O outro símbolo inerente á Páscoa é o folar, com ou sem ovos. Na pesquisa fui encontrar uma lenda portuguesa, em que uma jovem de nome Mariana tinha o desejo de casar cedo, por isso muito rezou a Santa Catarina e logo lhe surgiram dois pretendentes, sendo um fidalgo rico e um lavrador pobre, de seu nome Amaro, ambos jovens e belos. Depositou a escolha numa ladainha a pedir ajuda de novo à Santa e os pretendentes marcaram o Domingo de Ramos como data limite para que elegesse o preferido, porque na lenda até o amor tem um limite temporal. Nesse dia Mariana foi avisada que os pretendentes travavam uma luta de morte e correu para junto deles, sempre rezando e pedindo ajuda a Santa Catarina, acabou escolhendo para seu esposo o lavrador de nome Amaro.
Mas a lenda não termina com o triunfo de Amaro, pois corriam rumores, que o casamento marcado para o Domingo de Páscoa podia ser alvo da vingança do fidalgo, cujo nome não é referido na lenda, tornando-se num banho de sangue e numa tragédia. Mariana, mais uma vez, sem querer abusar, pede a intervenção da santa, colocando flores na sua imagem, ficando convencida que tudo ia correr bem porque a imagem lhe sorriu. Ao chegar a casa encontrou na mesa um bolo coberto de ovos inteiros rodeado das mesmas flores e constatou que o bolo tinha sido também entregue a Amaro e ao fidalgo sem nome. Este bolo, denominado folar, ficou associado à paz e união e como tem ovos inteiros, foi também associado ao amor, fertilidade e renascimento, e como o casamento se consumou sem tragédia no dia de Páscoa mais se entende a ligação.
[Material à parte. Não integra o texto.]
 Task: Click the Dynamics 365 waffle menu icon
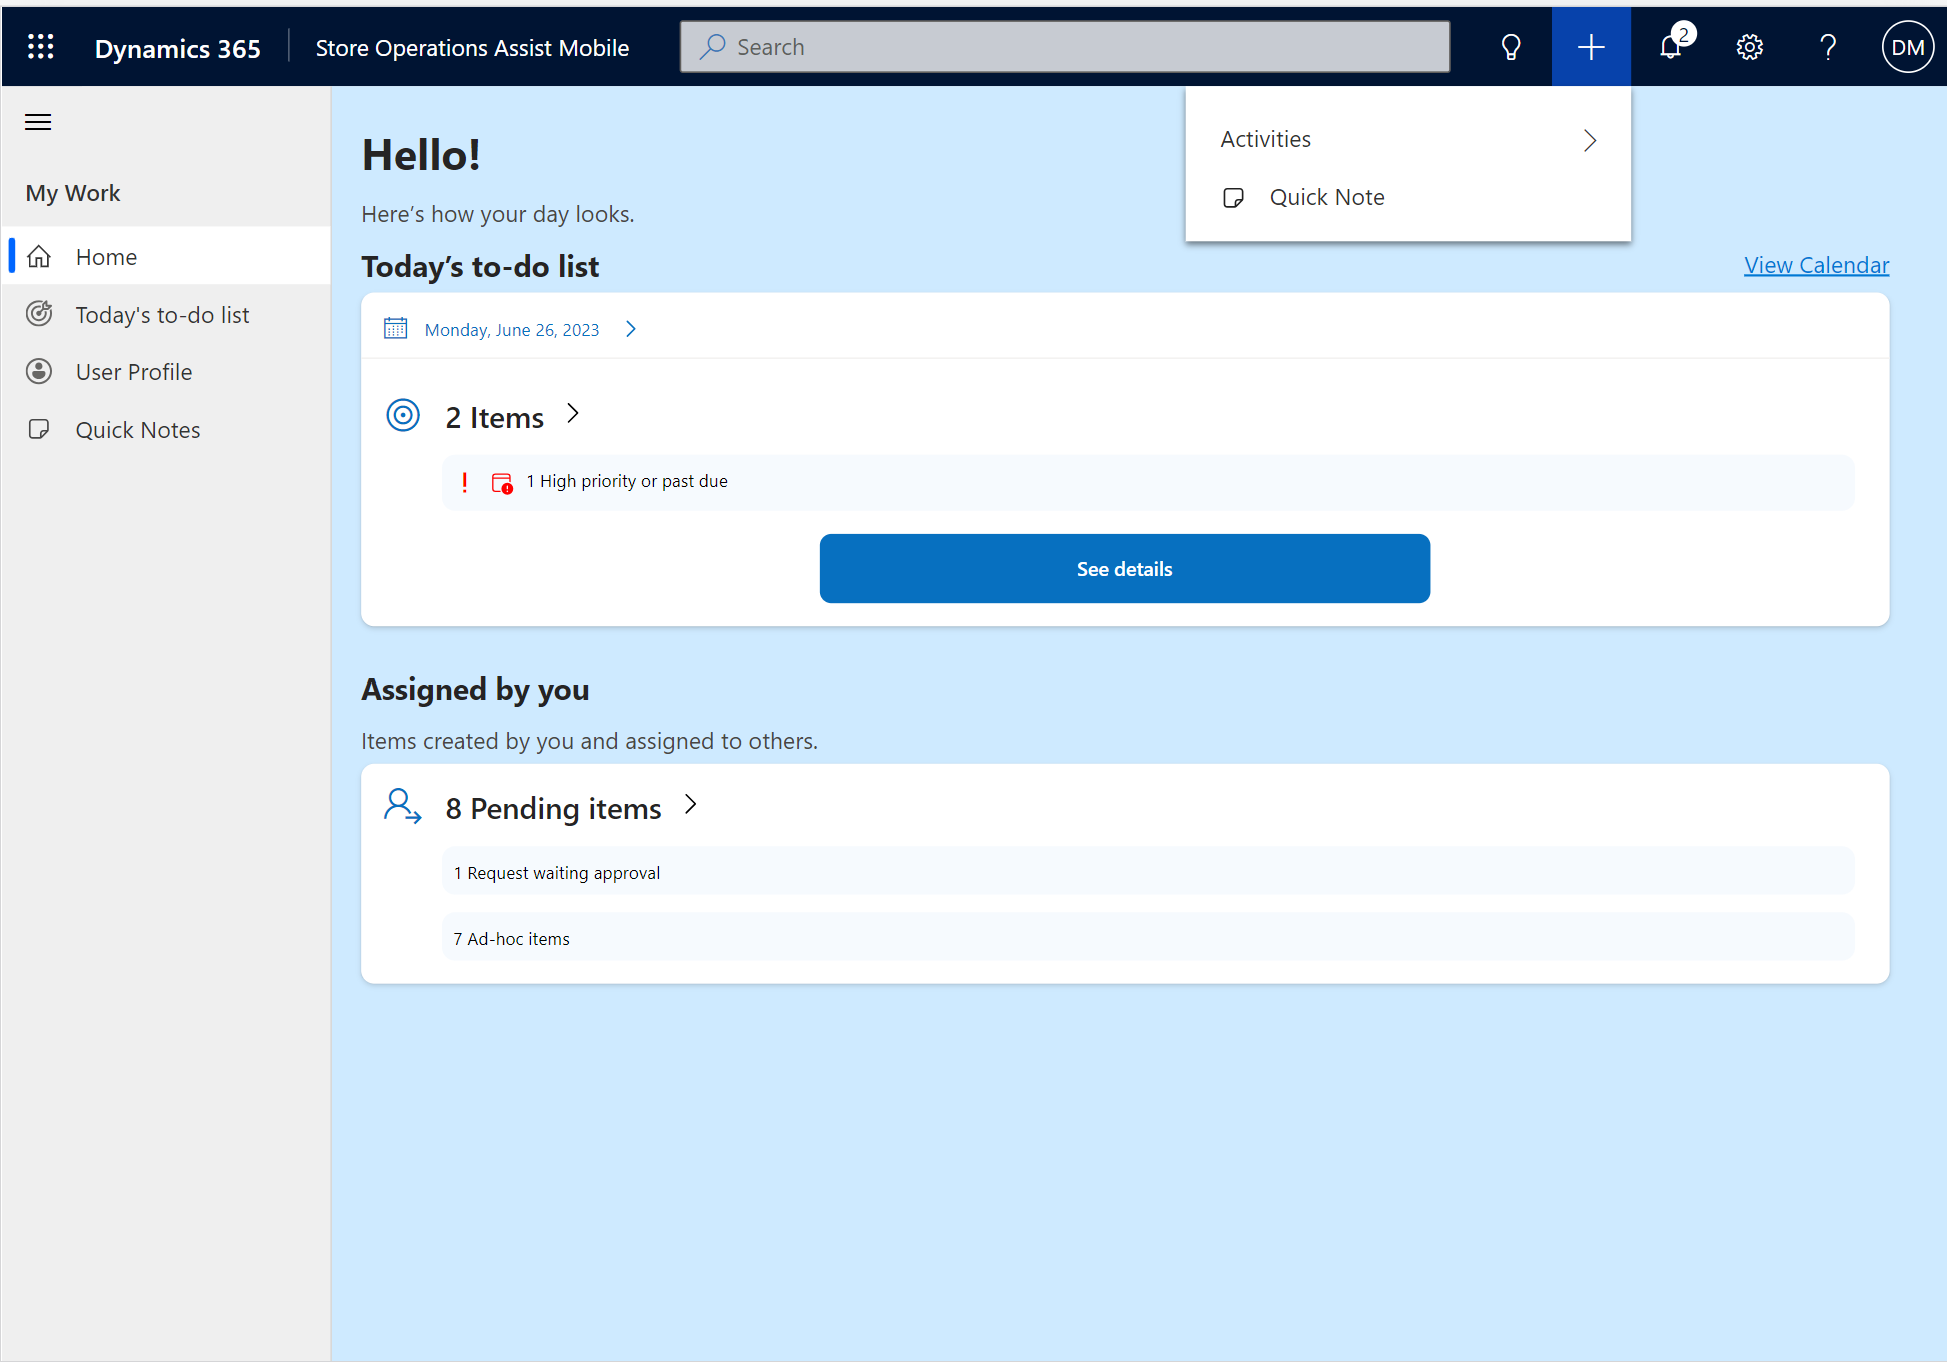point(40,46)
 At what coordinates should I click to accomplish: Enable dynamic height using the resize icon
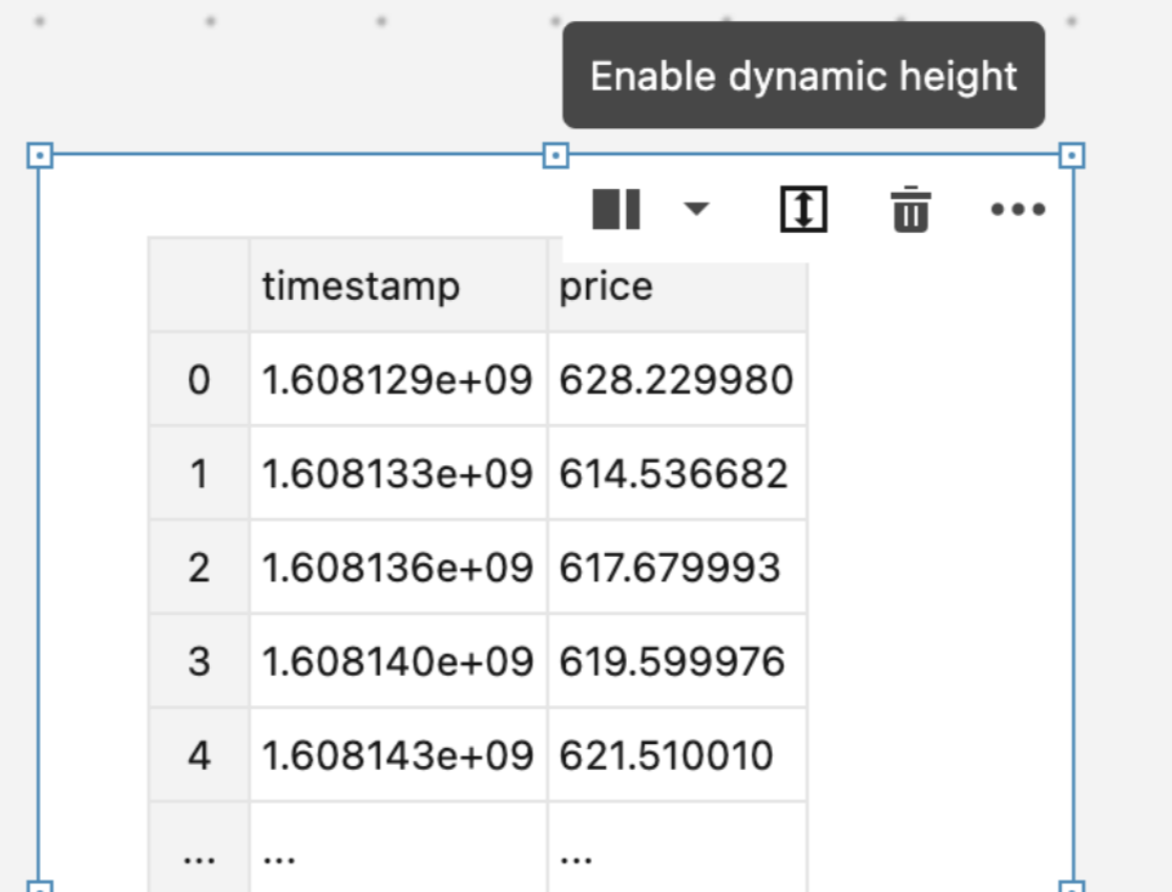point(803,209)

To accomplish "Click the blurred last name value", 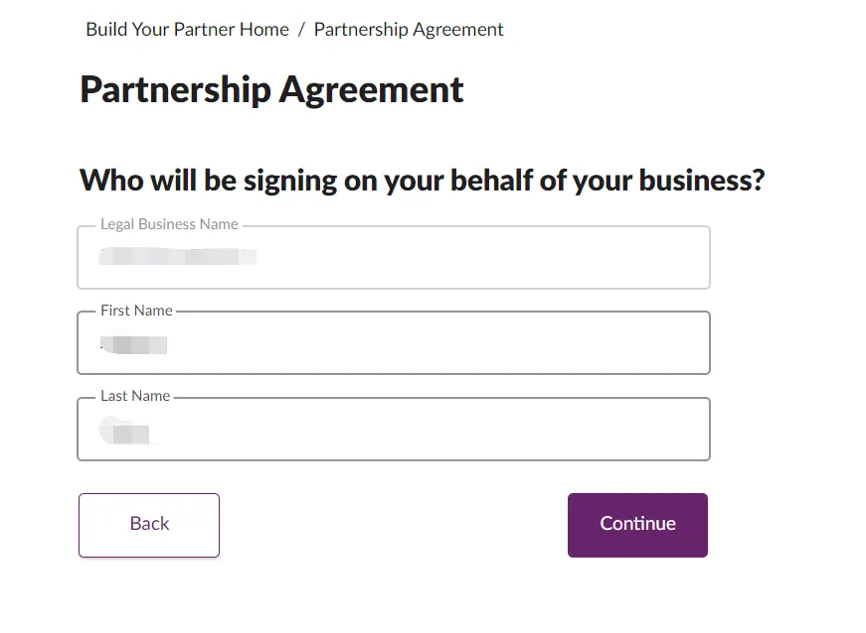I will 126,432.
As estórias, mas principalmente as lendas, perdem no rigor histórico o que ganham em beleza com um final feliz.
O folar é um bolo rico, contendo farinha de trigo, ovos e açúcar, somando-lhe os ovos inteiros, recobrindo a superfície bem no centro. Ao folar associa-se o padrinho. A importância de quem recebe o folar, mas também a capacidade financeira de quem oferece, é medida pela dimensão do bolo e pelo número de ovos.
Amaro recebeu um folar de muitos ovos por certo, é um homem de sorte ou que faz por a ter rodeado ao longo da vida de padrinhos e afilhados, por certo formaram um casal feliz para todo o sempre.
Coincidência ou não, foi próximo da Páscoa que Amaro, o outro, se fez anunciar a candidato à Câmara e próximo da Páscoa, seis anos depois, suspendeu o mandato para voar para Bruxelas e Estrasburgo. A Ribeirinha, que aqui entra por uma questão de cruzamento de lendas, ficará triste, olhando as rotundas, já com saudade das festas, esperando que, tal como D. Sebastião, também roubado a outra lenda, ele volte numa manhã de nevoeiro, para cumprir as outras promessas que fez um dia… A esperança e o renascimento são, sem dúvida, a alma da Páscoa.